By Chris Stein
Lagos (Nigeria) – The global fall in the price of oil has rattled the economies of many petroleum producers, and Africa’s oil king Nigeria is no exception, with analysts predicting a rough year ahead.
The fortunes of Africa’s largest economy have long been intertwined with the price of oil. But analysts are worried as crude prices have fallen to $35 per barrel from their peak of over $100 a barrel in 2014.
Bismarck Rewane, chief executive of Lagos-based advisory firm Financial Derivatives Co., said, “Impact of fall in oil price is, to put it mildly, catastrophic, in the sense that, in terms of magnitude, huge, in terms of preparedness to deal with the magnitude, totally ill-prepared.”
Nigeria produces over 2 million barrels per day, making it Africa’s largest producer of crude.
Crude sales
About 70 percent of government revenue comes from crude sales, while the National Bureau of Statistics says petroleum makes up 69 percent of exports. That reliance on petrodollars puts Nigeria in a vulnerable position when the price plunges, said Dolapo Oni, Ecobank’s head of energy research.
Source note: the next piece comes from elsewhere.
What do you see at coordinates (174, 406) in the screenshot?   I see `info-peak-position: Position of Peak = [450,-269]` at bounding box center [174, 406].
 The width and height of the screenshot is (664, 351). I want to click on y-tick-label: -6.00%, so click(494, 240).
“Oil is basically government’s main source of revenue of running the economy, or running its budget, and that really drives investment into the economy,” Oni said.
President Muhammadu Buhari was elected in 2015 on promises to provide jobs and cut down on corruption. He recently proposed a budget that’s about 25 percent larger than last year and includes numerous investments in infrastructure.
Defer government projects
But Rewane said the price of oil may force the government to defer some of its promised projects.
“If the promises are waiting while the government is spending money on luxuries and ostentation, then there will be a crisis. But if the government is seen to be austere and frugal, and therefore some of these promises are being deferred until our financial condition improves, then you can get away with that,” he said.
The low price of oil may frustrate Buhari’s agenda, but Oni said it could also spur the government to make major changes to the oil industry, including ending fuel subsidies, which critics have decried as wasteful and corrupt, and reforming the state-owned Nigerian National Petroleum Corporation.